The daughter of Ohio State's band director was found with her throat slashed.
NEW YORK (AP) -- Jury selection, delayed three days because a defense lawyer disobeyed a judge's orders to come to court, began Thursday for a man charged in the slaying of a dancer from Ohio.
The first pool of almost 200 potential jurors was seated late in the morning after discussion about whether defendant Paul Cortez would continue to have Lauren Miranda, the previously absent lawyer, represent him.

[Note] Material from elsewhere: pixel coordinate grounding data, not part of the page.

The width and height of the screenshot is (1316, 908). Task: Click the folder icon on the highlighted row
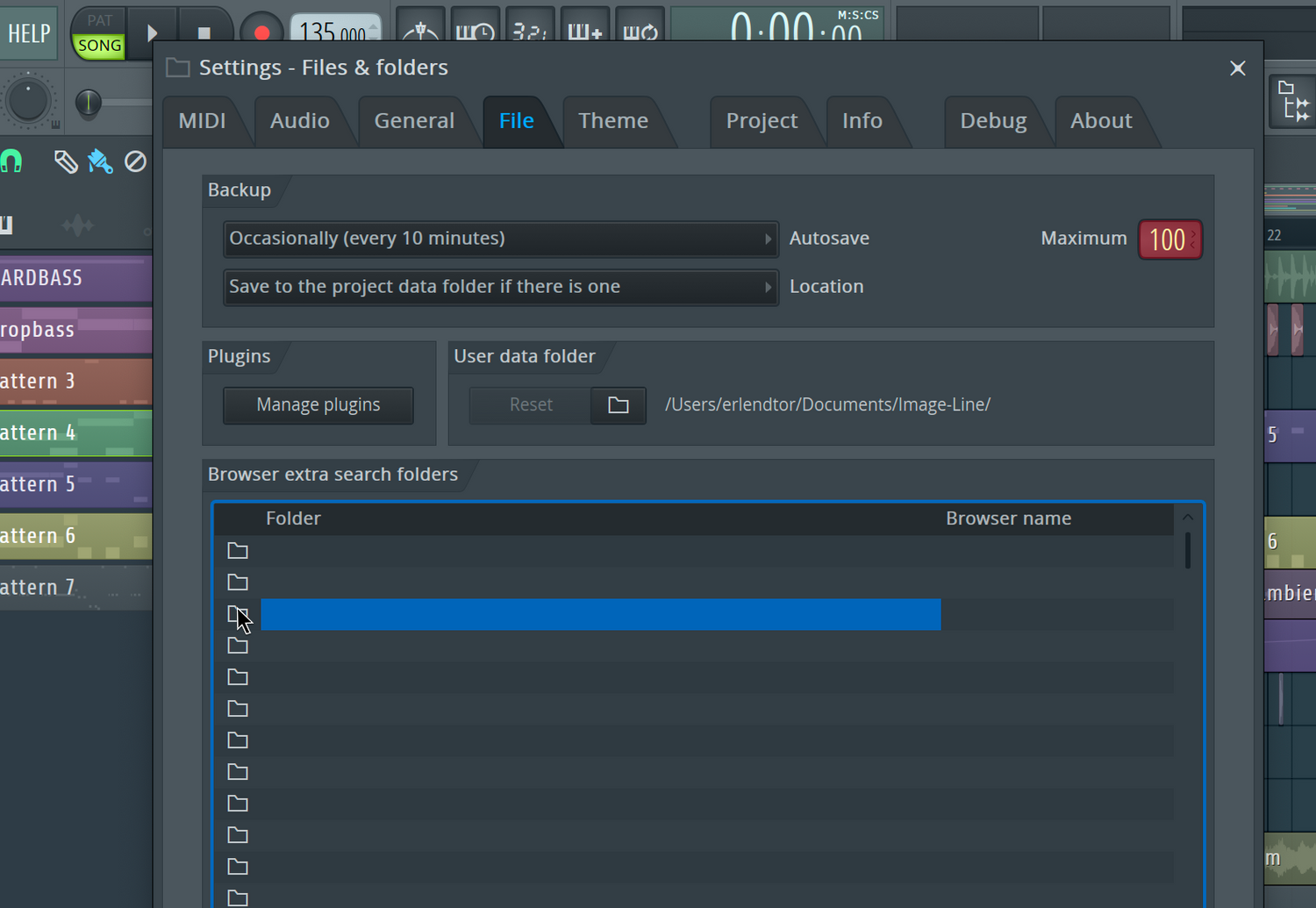(238, 614)
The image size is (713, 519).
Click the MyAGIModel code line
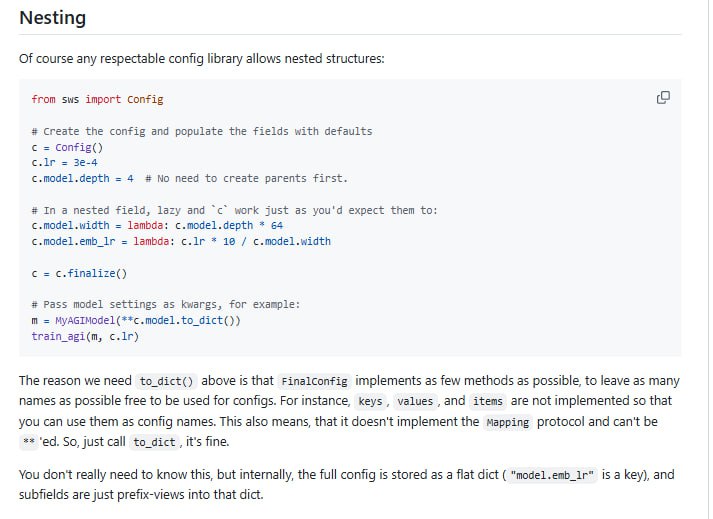(136, 320)
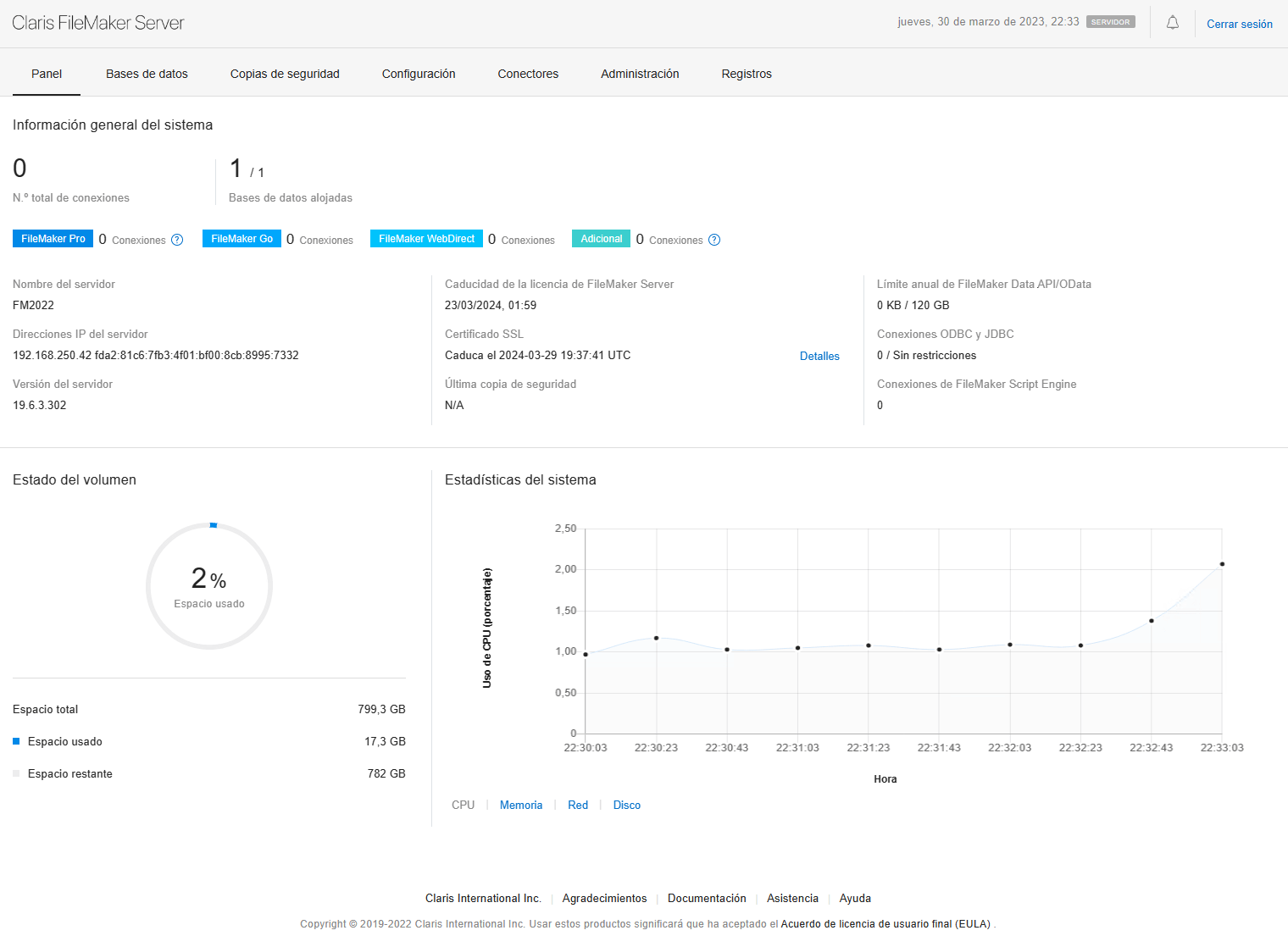
Task: Click the FileMaker Pro badge
Action: pyautogui.click(x=53, y=238)
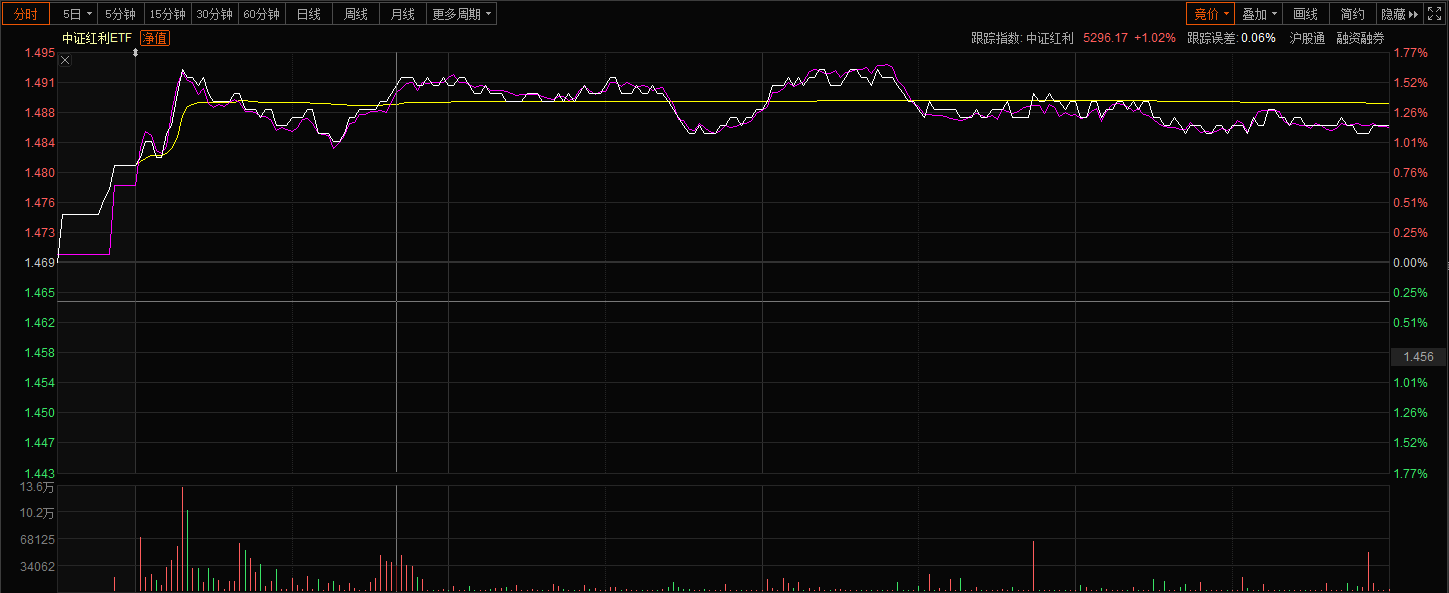
Task: Hide side panel via 隐藏 button
Action: 1399,14

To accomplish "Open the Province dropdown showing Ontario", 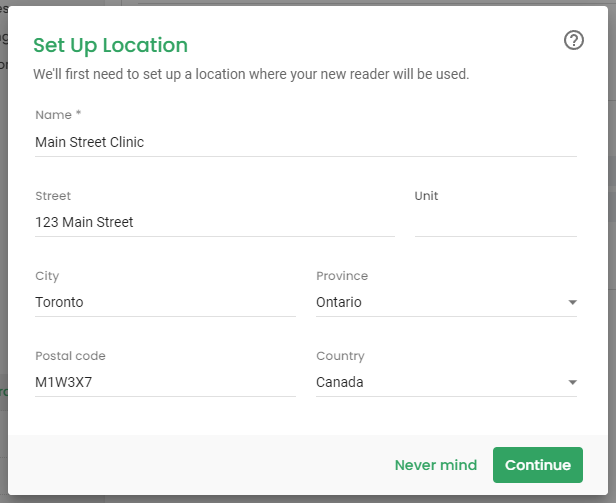I will point(446,303).
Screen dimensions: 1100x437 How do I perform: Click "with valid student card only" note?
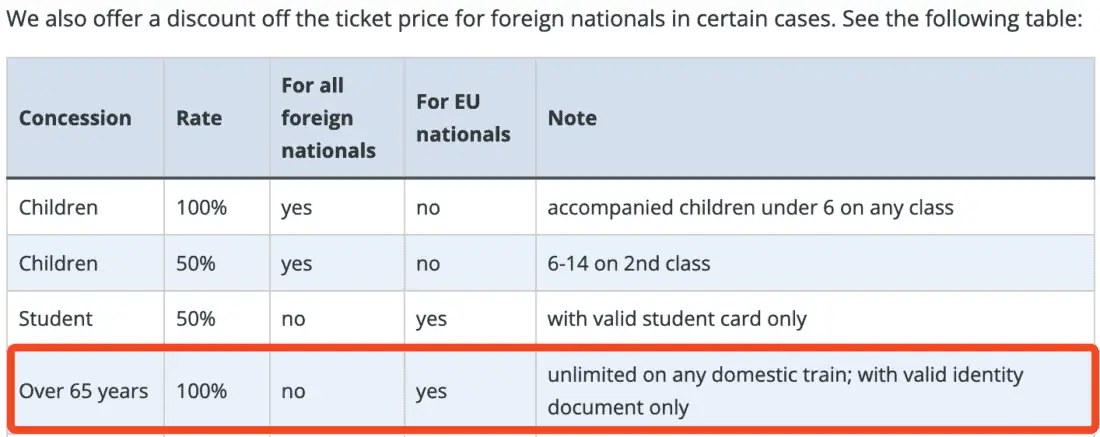[x=677, y=319]
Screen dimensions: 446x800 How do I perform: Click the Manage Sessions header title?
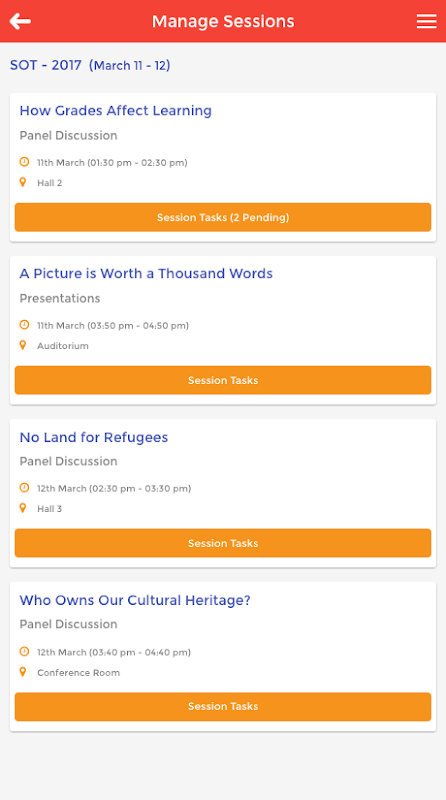point(223,21)
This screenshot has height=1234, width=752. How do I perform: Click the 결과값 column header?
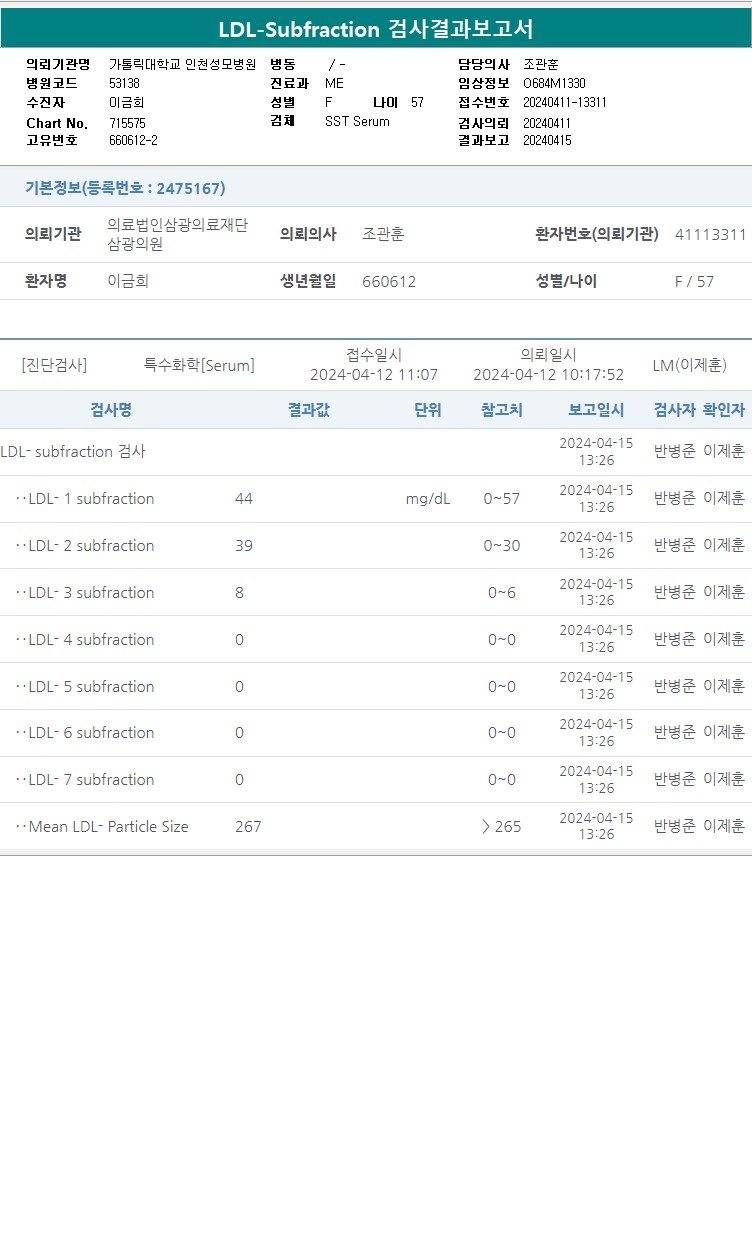308,410
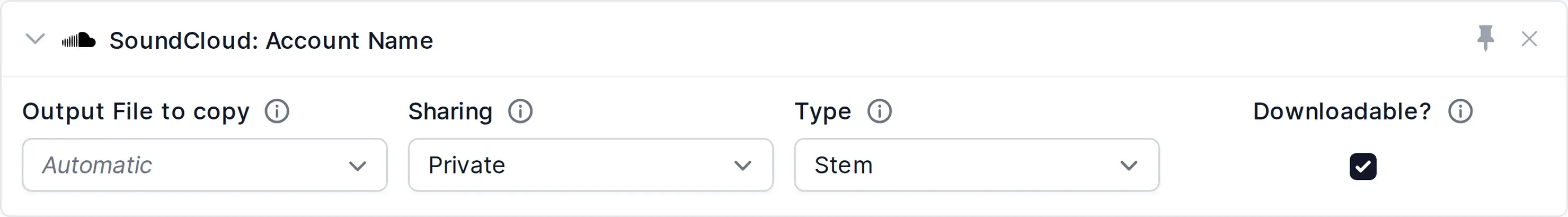Click the arrow in the Private field

[x=742, y=166]
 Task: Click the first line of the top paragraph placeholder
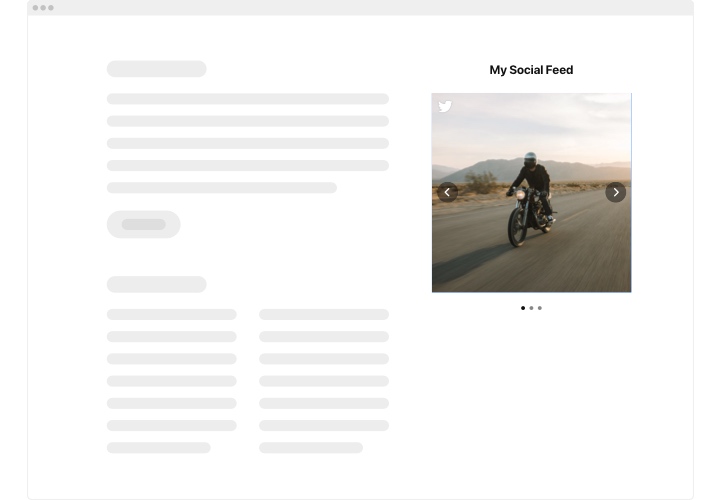pos(247,99)
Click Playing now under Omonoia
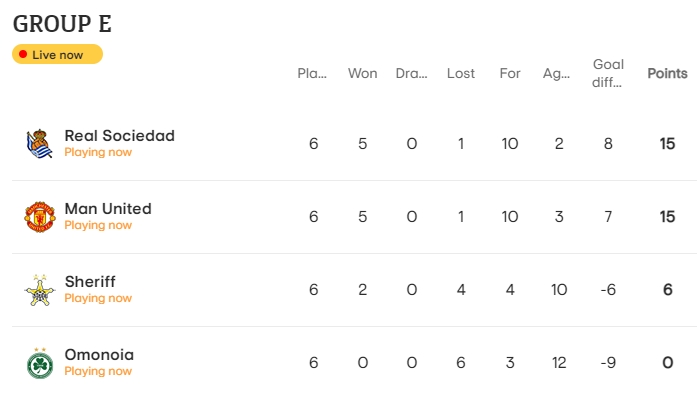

Miranda was fined 1,000 on Tuesday after state Supreme Court Justice Carol Berkman found her in criminal contempt of court for disobeying her order to show up for jury selection.
Accused of slashing
Cortez, a 25-year-old yoga instructor and rock musician, has pleaded not guilty to second-degree murder in Catherine Woods' death.
Cortez, Woods' former boyfriend, is accused of slashing her throat and leaving her dead in her Manhattan apartment.
Woods, 21, was found dead Nov. 27, 2005, by another former boyfriend, David Haughn, an Ohio man she lived with on the Upper East Side.
Police first considered Haughn a potential suspect but later focused on Cortez.
Reports by witnesses who had seen Woods and Cortez together before her death and a bloody fingerprint found in Woods' apartment led to Cortez's arrest.
Woods, the daughter of Ohio State University band director Jon Woods, arrived in New York in 2002 hoping to dance on Broadway. Unable to find work on the Great White Way, she had been dancing in a topless bar to pay her bills around the time she was killed.